*Set problem a*
Name every person mentioned in the excerpt about Cell Block 7 and Jackson's car history that appears below.

*Excerpted text*

Interested in seeing a more current representation of prison life? Cell Block 7, a museum located on the grounds of a functioning prison, was recently an active cell block that served as the entry point for convicts such as Kwame Kilpatrick and Jack Kevorkian. Inmate-free since 2007, Cell Block 7 is now open to the public and provides a look at how intense life behind bars really is. Whether you visit on your own or in conjunction with an historic prison tour, you’ll leave with a sobering reminder that freedom isn’t something to be taken for granted.


Vintage car showcasing Jackson's rich automotive history
Photo courtesy of Jennifer Bowman


4. It Once Rivaled Detroit As The Motor City

Most people associate cars with Detroit, but few know that Jackson was home to multiple auto manufacturers around the turn of the 20th century! Ye Ole Carriage Shop in nearby Spring Arbor features 18 made-in-Jackson vehicles, including a 1902 steam-powered JAXON and a 1908 2-cylinder Fuller (the only one of its kind known to still exist). Available for group tours, Ye Ole Carriage Shop also showcases several other classic cars and antiques, including vintage radios, toys, and an impressive Coca-Cola room (call ahead to schedule a group tour).

*Exercise material*
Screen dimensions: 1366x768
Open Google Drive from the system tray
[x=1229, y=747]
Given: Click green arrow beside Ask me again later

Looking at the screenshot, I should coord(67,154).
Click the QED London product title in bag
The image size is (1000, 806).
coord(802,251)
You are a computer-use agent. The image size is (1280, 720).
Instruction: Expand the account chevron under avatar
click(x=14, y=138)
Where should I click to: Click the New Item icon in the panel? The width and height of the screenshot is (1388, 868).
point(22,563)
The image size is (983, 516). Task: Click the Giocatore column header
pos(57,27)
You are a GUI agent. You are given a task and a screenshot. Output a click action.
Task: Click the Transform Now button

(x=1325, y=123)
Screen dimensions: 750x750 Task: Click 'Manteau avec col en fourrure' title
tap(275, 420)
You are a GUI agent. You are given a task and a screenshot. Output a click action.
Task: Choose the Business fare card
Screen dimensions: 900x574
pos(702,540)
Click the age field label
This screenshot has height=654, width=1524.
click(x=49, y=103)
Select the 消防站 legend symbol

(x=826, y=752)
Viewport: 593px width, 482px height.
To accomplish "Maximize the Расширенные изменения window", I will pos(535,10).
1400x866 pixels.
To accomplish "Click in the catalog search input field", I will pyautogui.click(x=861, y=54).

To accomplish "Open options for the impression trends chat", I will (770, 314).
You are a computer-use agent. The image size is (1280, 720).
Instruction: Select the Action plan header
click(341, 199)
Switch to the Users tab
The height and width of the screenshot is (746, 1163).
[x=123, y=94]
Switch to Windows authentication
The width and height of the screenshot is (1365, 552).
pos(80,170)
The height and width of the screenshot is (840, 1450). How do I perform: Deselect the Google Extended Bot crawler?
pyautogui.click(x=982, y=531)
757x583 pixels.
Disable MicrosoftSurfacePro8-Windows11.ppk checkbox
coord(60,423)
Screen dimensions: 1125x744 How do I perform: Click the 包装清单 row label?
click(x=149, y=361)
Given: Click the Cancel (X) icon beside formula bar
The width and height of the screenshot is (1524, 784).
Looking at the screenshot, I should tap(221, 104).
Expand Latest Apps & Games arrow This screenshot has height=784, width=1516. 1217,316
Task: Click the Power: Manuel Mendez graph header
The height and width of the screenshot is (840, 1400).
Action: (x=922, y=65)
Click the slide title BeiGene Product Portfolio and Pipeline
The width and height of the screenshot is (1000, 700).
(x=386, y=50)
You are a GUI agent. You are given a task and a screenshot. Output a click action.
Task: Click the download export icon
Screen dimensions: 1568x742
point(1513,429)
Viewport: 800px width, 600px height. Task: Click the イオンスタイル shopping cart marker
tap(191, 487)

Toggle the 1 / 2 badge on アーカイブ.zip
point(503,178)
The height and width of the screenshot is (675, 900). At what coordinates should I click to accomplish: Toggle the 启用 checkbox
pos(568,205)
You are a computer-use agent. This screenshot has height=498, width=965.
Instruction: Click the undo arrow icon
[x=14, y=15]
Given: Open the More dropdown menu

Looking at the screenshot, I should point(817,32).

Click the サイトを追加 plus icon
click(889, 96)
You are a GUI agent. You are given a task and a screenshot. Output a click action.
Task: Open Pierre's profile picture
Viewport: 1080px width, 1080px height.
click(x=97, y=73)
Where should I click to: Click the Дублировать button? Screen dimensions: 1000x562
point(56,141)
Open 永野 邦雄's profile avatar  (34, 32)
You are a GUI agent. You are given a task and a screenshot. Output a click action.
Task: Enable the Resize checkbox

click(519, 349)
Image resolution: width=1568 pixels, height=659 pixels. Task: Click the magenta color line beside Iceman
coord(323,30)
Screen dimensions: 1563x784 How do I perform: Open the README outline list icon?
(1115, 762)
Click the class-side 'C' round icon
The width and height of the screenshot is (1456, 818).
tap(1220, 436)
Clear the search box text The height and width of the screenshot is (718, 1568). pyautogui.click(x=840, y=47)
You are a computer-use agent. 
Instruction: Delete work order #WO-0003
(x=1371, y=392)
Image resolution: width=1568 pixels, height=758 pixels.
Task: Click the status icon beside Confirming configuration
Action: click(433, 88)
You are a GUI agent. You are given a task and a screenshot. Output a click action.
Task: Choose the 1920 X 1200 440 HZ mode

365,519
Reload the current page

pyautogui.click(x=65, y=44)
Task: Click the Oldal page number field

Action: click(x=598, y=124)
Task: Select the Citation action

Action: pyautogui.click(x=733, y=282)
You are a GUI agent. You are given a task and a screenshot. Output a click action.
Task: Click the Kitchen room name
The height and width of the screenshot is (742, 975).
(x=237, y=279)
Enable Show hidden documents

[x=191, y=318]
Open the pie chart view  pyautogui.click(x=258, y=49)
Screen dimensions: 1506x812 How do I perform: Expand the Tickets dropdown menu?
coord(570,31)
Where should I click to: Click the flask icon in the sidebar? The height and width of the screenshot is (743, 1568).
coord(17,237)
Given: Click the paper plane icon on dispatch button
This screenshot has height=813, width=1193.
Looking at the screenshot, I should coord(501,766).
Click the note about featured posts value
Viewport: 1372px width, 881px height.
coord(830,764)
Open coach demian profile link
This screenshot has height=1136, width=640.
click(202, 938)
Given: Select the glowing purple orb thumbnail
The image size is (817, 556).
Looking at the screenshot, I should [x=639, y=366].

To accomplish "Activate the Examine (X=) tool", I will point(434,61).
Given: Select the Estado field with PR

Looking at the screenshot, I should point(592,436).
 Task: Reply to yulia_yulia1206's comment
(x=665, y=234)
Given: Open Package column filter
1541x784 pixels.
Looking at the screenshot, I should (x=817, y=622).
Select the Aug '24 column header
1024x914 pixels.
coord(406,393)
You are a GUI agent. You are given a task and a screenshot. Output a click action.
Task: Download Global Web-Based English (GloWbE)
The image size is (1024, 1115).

*Set problem b*
Return the section of the rows that opens with the line containing "Given: Click green" and closes with the line containing "tap(275, 420)", including both of those lines, copied without changes.

*Complete output a*
Kwame Kilpatrick, Jack Kevorkian, Jennifer Bowman

*Complete output b*
Given: Click green arrow beside Ask me again later

Looking at the screenshot, I should coord(67,154).
Click the QED London product title in bag
The image size is (1000, 806).
coord(802,251)
You are a computer-use agent. The image size is (1280, 720).
Instruction: Expand the account chevron under avatar
click(x=14, y=138)
Where should I click to: Click the New Item icon in the panel? The width and height of the screenshot is (1388, 868).
point(22,563)
The image size is (983, 516). Task: Click the Giocatore column header
pos(57,27)
You are a GUI agent. You are given a task and a screenshot. Output a click action.
Task: Click the Transform Now button

(x=1325, y=123)
Screen dimensions: 750x750 Task: Click 'Manteau avec col en fourrure' title
tap(275, 420)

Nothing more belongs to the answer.